> [Set tasks]
a) In the io_submit mailing-list message, what does the quoted reply say io_submit() might have to read in?
b) Continue the io_submit mailing-list message from its final line.

> [Selected excerpt]

From mboxrd@z Thu Jan  1 00:00:00 1970
Return-Path: <xfs-bounces@oss.sgi.com>
Received: from relay.sgi.com (relay2.corp.sgi.com [137.38.102.29])
	by oss.sgi.com (Postfix) with ESMTP id D40ED7F5A
	for <xfs@oss.sgi.com>; Tue,  1 Dec 2015 15:24:19 -0600 (CST)
Received: from cuda.sgi.com (cuda1.sgi.com [192.48.157.11])
	by relay2.corp.sgi.com (Postfix) with ESMTP id 98E05304067
	for <xfs@oss.sgi.com>; Tue,  1 Dec 2015 13:24:19 -0800 (PST)
Received: from mail-wm0-f44.google.com (mail-wm0-f44.google.com
	[74.125.82.44]) by cuda.sgi.com with ESMTP id GU7HAkm0MDe6eSDa
	(version=TLSv1.2 cipher=ECDHE-RSA-AES128-GCM-SHA256 bits=128
	verify=NO) for <xfs@oss.sgi.com>;
	Tue, 01 Dec 2015 13:24:17 -0800 (PST)
Received: by wmuu63 with SMTP id u63so190561951wmu.0
	for <xfs@oss.sgi.com>; Tue, 01 Dec 2015 13:24:16 -0800 (PST)
Subject: Re: sleeps and waits during io_submit
References: <CAD-J=zZh1dtJsfrW_Gwxjg+qvkZMu7ED-QOXrMMO6B-G0HY2-A@mail.gmail.com>
	<20151130141000.GC24765@bfoster.bfoster>
	<565C5D39.8080300@scylladb.com>
	<20151130161438.GD24765@bfoster.bfoster>
	<565D639F.8070403@scylladb.com>
	<20151201131114.GA26129@bfoster.bfoster>
	<565DA784.5080003@scylladb.com>
	<20151201145631.GD26129@bfoster.bfoster>
	<565DBB3E.2010308@scylladb.com> <20151201210417.GY19199@dastard>
From: Avi Kivity <avi@scylladb.com>
Message-ID: <565E0FFD.70507@scylladb.com>
Date: Tue, 1 Dec 2015 23:24:13 +0200
MIME-Version: 1.0
In-Reply-To: <20151201210417.GY19199@dastard>
List-Id: XFS Filesystem from SGI <xfs.oss.sgi.com>
List-Unsubscribe: <http://oss.sgi.com/mailman/options/xfs>,
	<mailto:xfs-request@oss.sgi.com?subject=unsubscribe>
List-Archive: <http://oss.sgi.com/pipermail/xfs>
List-Post: <mailto:xfs@oss.sgi.com>
List-Help: <mailto:xfs-request@oss.sgi.com?subject=help>
List-Subscribe: <http://oss.sgi.com/mailman/listinfo/xfs>,
	<mailto:xfs-request@oss.sgi.com?subject=subscribe>
Content-Transfer-Encoding: 7bit
Content-Type: text/plain; charset="us-ascii"; Format="flowed"
Errors-To: xfs-bounces@oss.sgi.com
Sender: xfs-bounces@oss.sgi.com
To: Dave Chinner <david@fromorbit.com>
Cc: Brian Foster <bfoster@redhat.com>, Glauber Costa <glauber@scylladb.com>, xfs@oss.sgi.com

On 12/01/2015 11:04 PM, Dave Chinner wrote:
> On Tue, Dec 01, 2015 at 05:22:38PM +0200, Avi Kivity wrote:
>> On 12/01/2015 04:56 PM, Brian Foster wrote:
>>> On Tue, Dec 01, 2015 at 03:58:28PM +0200, Avi Kivity wrote:
>>>>>   io_submit() can probably block in a variety of
>>>>> places afaict... it might have to read in the inode extent map, allocate
>>>>> blocks, take inode/ag locks, reserve log space for transactions, etc.

> [Source material]
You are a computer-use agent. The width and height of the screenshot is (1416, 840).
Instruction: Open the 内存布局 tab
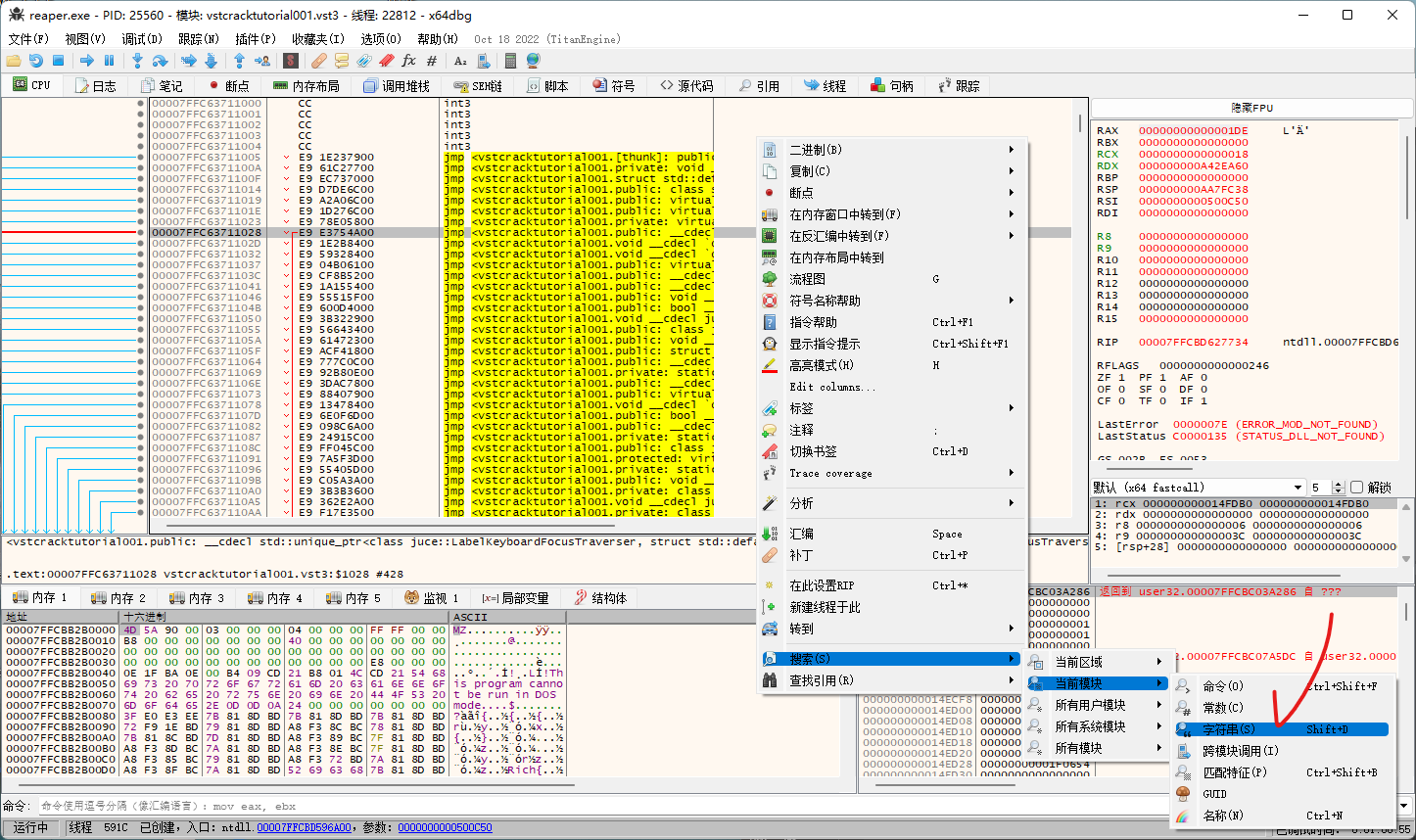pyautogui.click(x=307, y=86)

> [Expected answers]
a) The inode extent map.

b)
>>>> Any chance of changing all that to be asynchronous?  Doesn't sound too hard,
>>>> if somebody else has to do it.
>>>>
>>> I'm not following... if the fs needs to read in the inode extent map to
>>> prepare for an allocation, what else can the thread do but wait? Are you
>>> suggesting the request kick off whatever the blocking action happens to
>>> be asynchronously and return with an error such that the request can be
>>> retried later?
>> Not quite, it should be invisible to the caller.
> I have a pony I can sell you.

You already sold me a pony.

>> That is, the code called by io_submit()
>> (file_operations::write_iter, it seems to be called today) can kick
>> off this operation and have it continue from where it left off.
> This is a problem that people have tried to solve in the past (e.g.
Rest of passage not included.